How Family Dynamics Effect Research
Posted on May 2, 2006
Differing views of the child can make research decisions difficult, says David A. Axelson (bio).
One thing that's a challenge in dealing with children and teenagers and bipolar disorder and their families in research is you've got a number of different perspectives, from one parent versus the other can be very different. Kids can react very differently with their fathers than their mothers. They can react very differently with a parent or caregiver who's with them infrequently versus very frequently, and that is something that kids, tend to show symptoms more likely in environments that they feel safe or that they're used to. So that's often times, in our culture, with moms, and so that a dad can, when you interview them, may say, Well, I have very little problems with this child, but he's only with the child for a certain period, a relatively small period of time, or the child is a little intimidated by the father, and so they are able to hold things together much more readily than when they're more relaxed with their mom or with siblings.

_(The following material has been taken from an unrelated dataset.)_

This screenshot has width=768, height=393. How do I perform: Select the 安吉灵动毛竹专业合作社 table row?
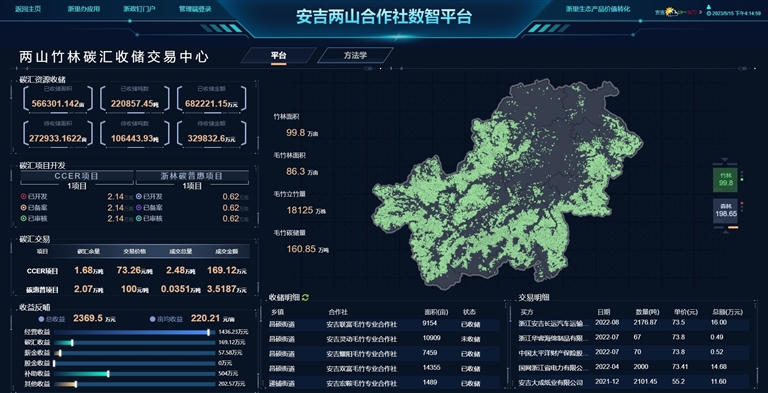(x=384, y=339)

That also actually comes into play a bit with diagnostic issues with school, too, because some kids, especially if they're not floridly symptomatic, are going to be able to hold it together somewhat in school environment with that extra peer pressure, teacher pressure and fear of embarrassment and not wanting to sort of let people know what's going on inside. Whereas, when they get home, sometimes then they let it all out, regardless of whether it's mom, dad, siblings, whatever. And so, it can be hard when you see somebody where you're getting school reports or the parent and child are reporting they're doing okay in school, yet you're hearing about all of these terrible symptoms and aggression, poor performance outside of that school environment. And you sort of scratch your head and say, Can this kid really have this illness if they're managing okay in school? And that is definitely a challenge.
Excerpted from an interview with researcher at the 2006 Career Development Institute for Bipolar Disorder in Boca Raton, FL.